Parallelism, multiprocessing and synchronization¶
Parallelism consist in executing several part of your program in parallel. With Owlready (and Python in general), it is recommended to use multi-process parallelism, rather than multithreading, because Python has poor multithreading supports (due to its global interpreter lock).
Two difficulties arise when using parallelism:
- Sharing data between processes is complex. When using Owlready, the easier solution is to put the quadstore with the ontology data on disk.
- Sensible parts of the code must be synchronized, e.g. one should avoid that severa processes write in the quadstore at the same time.
Several web application servers use multiple processes, and thus you will also encounter these difficulties when using them.
Synchronization¶
For using Owlready with multiple processes, and sharing the quadstore between processes, you need to:
- Store the quadstore on disk.
- Open the quadstore in non-exclusive mode (exclusive = False in set_backend()).
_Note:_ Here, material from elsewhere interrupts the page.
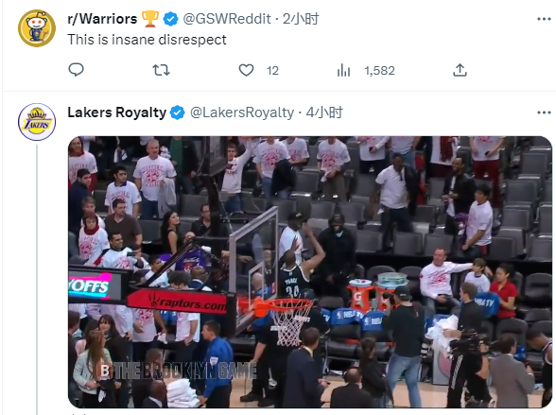
Task: Click Lakers Royalty verified badge
Action: click(x=178, y=112)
- Perform each modification to an ontology inside a “with ontology:” block. Owlready maintain a lock for each quadstore, which prevents multiple writes at the same time. Thus, for improving performances, you should also avoid long computation inside “with ontology:” blocks.
- Call World.save() at the end of each “with ontology:” block, in order to commit the changes to the quadstore database.
Multiprocessing with Gunicorn¶
This section gives a small example of a multi-process server using a shared Owlready quadstore.
The example uses Flask and Gunicorn. It provides 2 URL: the first one (/gen) creates 5 new instances of the C class. The second (/test) returns the ID of the current process and the number of instances in the quadstore.
import sys, os, flask, time
from owlready2 import *
default_world.set_backend(filename = "/tmp/t.sqlite3", exclusive = False)
onto = get_ontology("http://test.org/onto.owl")
with onto:
class C(Thing): pass
default_world.save()
app = flask.Flask("OwlreadyBench")
@app.route("/gen")
def gen():
with onto:
for i in range(5):
c = C()
c.label = [os.getpid()]
print(c, c.storid)
default_world.save()
return ""
@app.route("/test")
def test():
time.sleep(0.02)
nb = len(list(C.instances()))
return "%s %s" % (os.getpid(), nb)
You can run this server in multiprocessor mode with Gunicorn as follows:
gunicorn -b 127.0.0.1:5000 --preload -w 5 --worker-class=gevent test:app
where “test” is the previous file’s name (without “.py”), and 5 in “-w 5” is recommended to be the number of CPU plus 1 (here, my computer has 4 CPU, thus -w 5).
Then, after running the server, you can use the following script to make 100 concurrent calls to /gen, and then 10 concurrent calls to /test:
from urllib.request import *
import eventlet, eventlet.green.urllib.request
def fetch(url): return eventlet.green.urllib.request.urlopen(url).read()
urls = ["http://localhost:5000/gen"] * 100
pool = eventlet.GreenPool()
for body in pool.imap(fetch, urls): pass
urls = ["http://localhost:5000/test"] * 10
pool = eventlet.GreenPool()
for body in pool.imap(fetch, urls): print(body)
As the 10 calls to /test are executed by different processes, this allows to verify that the various processes have access to all the created instances (normally, 500 instances).